→ **Activity**:
Output the entries below so that they read exactly as they do now.
[Opening Dataset records section]
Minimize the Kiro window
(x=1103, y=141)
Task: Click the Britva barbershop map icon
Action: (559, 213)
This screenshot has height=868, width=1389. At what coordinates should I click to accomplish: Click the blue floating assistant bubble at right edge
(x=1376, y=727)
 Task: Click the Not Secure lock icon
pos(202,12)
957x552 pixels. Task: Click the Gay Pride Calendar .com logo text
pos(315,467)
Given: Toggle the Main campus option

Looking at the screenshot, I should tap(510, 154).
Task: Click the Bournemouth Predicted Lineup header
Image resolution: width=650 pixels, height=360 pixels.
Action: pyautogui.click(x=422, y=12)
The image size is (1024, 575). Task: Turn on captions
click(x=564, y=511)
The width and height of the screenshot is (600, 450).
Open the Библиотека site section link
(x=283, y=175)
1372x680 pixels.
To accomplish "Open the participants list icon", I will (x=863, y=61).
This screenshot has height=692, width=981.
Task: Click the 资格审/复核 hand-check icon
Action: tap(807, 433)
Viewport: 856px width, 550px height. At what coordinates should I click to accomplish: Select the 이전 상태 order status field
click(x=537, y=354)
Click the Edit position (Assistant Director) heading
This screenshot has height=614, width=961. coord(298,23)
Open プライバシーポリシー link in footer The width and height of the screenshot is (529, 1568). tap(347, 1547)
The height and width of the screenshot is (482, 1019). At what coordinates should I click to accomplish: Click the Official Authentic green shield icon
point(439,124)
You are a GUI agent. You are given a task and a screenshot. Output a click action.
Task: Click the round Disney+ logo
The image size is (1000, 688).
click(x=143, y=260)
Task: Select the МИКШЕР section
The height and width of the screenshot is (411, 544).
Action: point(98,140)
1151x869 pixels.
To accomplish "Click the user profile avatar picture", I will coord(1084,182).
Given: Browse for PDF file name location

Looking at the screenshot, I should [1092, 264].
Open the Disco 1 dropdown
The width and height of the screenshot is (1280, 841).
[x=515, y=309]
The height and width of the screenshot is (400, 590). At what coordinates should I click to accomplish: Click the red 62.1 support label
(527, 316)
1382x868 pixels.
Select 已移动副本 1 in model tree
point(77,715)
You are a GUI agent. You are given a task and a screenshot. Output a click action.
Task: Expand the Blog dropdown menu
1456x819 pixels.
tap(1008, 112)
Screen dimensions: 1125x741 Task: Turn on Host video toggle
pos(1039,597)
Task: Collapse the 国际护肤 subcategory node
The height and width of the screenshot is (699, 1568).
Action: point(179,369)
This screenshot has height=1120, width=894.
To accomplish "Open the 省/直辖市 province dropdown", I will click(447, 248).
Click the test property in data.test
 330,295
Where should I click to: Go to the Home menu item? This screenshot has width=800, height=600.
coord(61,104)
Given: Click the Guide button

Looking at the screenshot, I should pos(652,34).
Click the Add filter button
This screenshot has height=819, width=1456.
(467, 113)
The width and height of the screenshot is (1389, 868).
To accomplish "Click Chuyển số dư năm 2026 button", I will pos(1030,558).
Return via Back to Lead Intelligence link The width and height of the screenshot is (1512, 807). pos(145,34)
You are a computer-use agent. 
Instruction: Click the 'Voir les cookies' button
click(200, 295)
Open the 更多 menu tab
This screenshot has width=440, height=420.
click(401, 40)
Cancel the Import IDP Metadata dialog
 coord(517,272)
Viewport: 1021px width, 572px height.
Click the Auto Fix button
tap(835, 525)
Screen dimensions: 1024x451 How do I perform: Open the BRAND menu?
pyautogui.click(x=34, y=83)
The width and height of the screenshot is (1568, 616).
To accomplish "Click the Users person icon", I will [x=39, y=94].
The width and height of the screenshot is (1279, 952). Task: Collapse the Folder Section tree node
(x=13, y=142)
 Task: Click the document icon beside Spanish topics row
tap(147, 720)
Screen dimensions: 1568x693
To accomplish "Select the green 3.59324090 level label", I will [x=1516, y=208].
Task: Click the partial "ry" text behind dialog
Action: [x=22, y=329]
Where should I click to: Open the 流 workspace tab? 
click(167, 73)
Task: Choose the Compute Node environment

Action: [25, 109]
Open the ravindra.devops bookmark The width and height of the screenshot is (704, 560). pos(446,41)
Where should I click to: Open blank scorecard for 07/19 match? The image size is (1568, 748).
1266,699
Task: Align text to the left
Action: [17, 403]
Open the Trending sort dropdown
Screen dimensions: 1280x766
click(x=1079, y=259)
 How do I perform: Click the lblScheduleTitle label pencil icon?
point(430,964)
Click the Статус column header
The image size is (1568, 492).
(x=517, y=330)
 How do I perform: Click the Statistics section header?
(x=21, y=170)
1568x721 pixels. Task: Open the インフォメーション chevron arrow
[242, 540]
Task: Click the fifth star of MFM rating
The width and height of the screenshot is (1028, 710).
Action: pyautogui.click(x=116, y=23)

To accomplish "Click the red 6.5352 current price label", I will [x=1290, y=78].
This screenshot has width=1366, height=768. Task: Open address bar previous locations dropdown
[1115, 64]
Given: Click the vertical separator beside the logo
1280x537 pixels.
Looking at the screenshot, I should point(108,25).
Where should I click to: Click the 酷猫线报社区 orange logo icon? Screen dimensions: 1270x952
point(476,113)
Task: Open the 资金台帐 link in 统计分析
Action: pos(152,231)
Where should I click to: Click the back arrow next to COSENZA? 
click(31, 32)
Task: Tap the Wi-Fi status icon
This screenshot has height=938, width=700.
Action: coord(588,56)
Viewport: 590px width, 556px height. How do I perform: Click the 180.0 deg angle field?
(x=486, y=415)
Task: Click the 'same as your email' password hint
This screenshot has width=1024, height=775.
[Closing Dataset records section]
→ **Answer section**:
Minimize the Kiro window
(x=1103, y=141)
Task: Click the Britva barbershop map icon
Action: (559, 213)
This screenshot has height=868, width=1389. At what coordinates should I click to accomplish: Click the blue floating assistant bubble at right edge
(x=1376, y=727)
 Task: Click the Not Secure lock icon
pos(202,12)
957x552 pixels. Task: Click the Gay Pride Calendar .com logo text
pos(315,467)
Given: Toggle the Main campus option

Looking at the screenshot, I should tap(510, 154).
Task: Click the Bournemouth Predicted Lineup header
Image resolution: width=650 pixels, height=360 pixels.
Action: pyautogui.click(x=422, y=12)
The image size is (1024, 575). Task: Turn on captions
click(x=564, y=511)
The width and height of the screenshot is (600, 450).
Open the Библиотека site section link
(x=283, y=175)
1372x680 pixels.
To accomplish "Open the participants list icon", I will (x=863, y=61).
This screenshot has height=692, width=981.
Task: Click the 资格审/复核 hand-check icon
Action: tap(807, 433)
Viewport: 856px width, 550px height. At what coordinates should I click to accomplish: Select the 이전 상태 order status field
click(x=537, y=354)
Click the Edit position (Assistant Director) heading
This screenshot has height=614, width=961. coord(298,23)
Open プライバシーポリシー link in footer The width and height of the screenshot is (529, 1568). tap(347, 1547)
The height and width of the screenshot is (482, 1019). At what coordinates should I click to accomplish: Click the Official Authentic green shield icon
point(439,124)
You are a GUI agent. You are given a task and a screenshot. Output a click action.
Task: Click the round Disney+ logo
The image size is (1000, 688).
click(x=143, y=260)
Task: Select the МИКШЕР section
The height and width of the screenshot is (411, 544).
Action: point(98,140)
1151x869 pixels.
To accomplish "Click the user profile avatar picture", I will coord(1084,182).
Given: Browse for PDF file name location

Looking at the screenshot, I should [1092, 264].
Open the Disco 1 dropdown
The width and height of the screenshot is (1280, 841).
[x=515, y=309]
The height and width of the screenshot is (400, 590). At what coordinates should I click to accomplish: Click the red 62.1 support label
(527, 316)
1382x868 pixels.
Select 已移动副本 1 in model tree
point(77,715)
You are a GUI agent. You are given a task and a screenshot. Output a click action.
Task: Expand the Blog dropdown menu
1456x819 pixels.
tap(1008, 112)
Screen dimensions: 1125x741 Task: Turn on Host video toggle
pos(1039,597)
Task: Collapse the 国际护肤 subcategory node
The height and width of the screenshot is (699, 1568).
Action: point(179,369)
This screenshot has height=1120, width=894.
To accomplish "Open the 省/直辖市 province dropdown", I will click(447, 248).
Click the test property in data.test
 330,295
Where should I click to: Go to the Home menu item? This screenshot has width=800, height=600.
coord(61,104)
Given: Click the Guide button

Looking at the screenshot, I should pos(652,34).
Click the Add filter button
This screenshot has height=819, width=1456.
(467, 113)
The width and height of the screenshot is (1389, 868).
To accomplish "Click Chuyển số dư năm 2026 button", I will pos(1030,558).
Return via Back to Lead Intelligence link The width and height of the screenshot is (1512, 807). pos(145,34)
You are a computer-use agent. 
Instruction: Click the 'Voir les cookies' button
click(200, 295)
Open the 更多 menu tab
This screenshot has width=440, height=420.
click(401, 40)
Cancel the Import IDP Metadata dialog
 coord(517,272)
Viewport: 1021px width, 572px height.
Click the Auto Fix button
tap(835, 525)
Screen dimensions: 1024x451 How do I perform: Open the BRAND menu?
pyautogui.click(x=34, y=83)
The width and height of the screenshot is (1568, 616).
To accomplish "Click the Users person icon", I will [x=39, y=94].
The width and height of the screenshot is (1279, 952). Task: Collapse the Folder Section tree node
(x=13, y=142)
 Task: Click the document icon beside Spanish topics row
tap(147, 720)
Screen dimensions: 1568x693
To accomplish "Select the green 3.59324090 level label", I will [x=1516, y=208].
Task: Click the partial "ry" text behind dialog
Action: [x=22, y=329]
Where should I click to: Open the 流 workspace tab? 
click(167, 73)
Task: Choose the Compute Node environment

Action: [25, 109]
Open the ravindra.devops bookmark The width and height of the screenshot is (704, 560). pos(446,41)
Where should I click to: Open blank scorecard for 07/19 match? The image size is (1568, 748).
1266,699
Task: Align text to the left
Action: [17, 403]
Open the Trending sort dropdown
Screen dimensions: 1280x766
click(x=1079, y=259)
 How do I perform: Click the lblScheduleTitle label pencil icon?
point(430,964)
Click the Статус column header
The image size is (1568, 492).
(x=517, y=330)
 How do I perform: Click the Statistics section header?
(x=21, y=170)
1568x721 pixels. Task: Open the インフォメーション chevron arrow
[242, 540]
Task: Click the fifth star of MFM rating
The width and height of the screenshot is (1028, 710).
Action: pyautogui.click(x=116, y=23)

To accomplish "Click the red 6.5352 current price label", I will [x=1290, y=78].
This screenshot has width=1366, height=768. Task: Open address bar previous locations dropdown
[1115, 64]
Given: Click the vertical separator beside the logo
1280x537 pixels.
Looking at the screenshot, I should point(108,25).
Where should I click to: Click the 酷猫线报社区 orange logo icon? Screen dimensions: 1270x952
point(476,113)
Task: Open the 资金台帐 link in 统计分析
Action: pos(152,231)
Where should I click to: Click the back arrow next to COSENZA? 
click(31, 32)
Task: Tap the Wi-Fi status icon
This screenshot has height=938, width=700.
Action: coord(588,56)
Viewport: 590px width, 556px height. How do I perform: Click the 180.0 deg angle field?
(x=486, y=415)
Task: Click the 'same as your email' password hint
This screenshot has width=1024, height=775.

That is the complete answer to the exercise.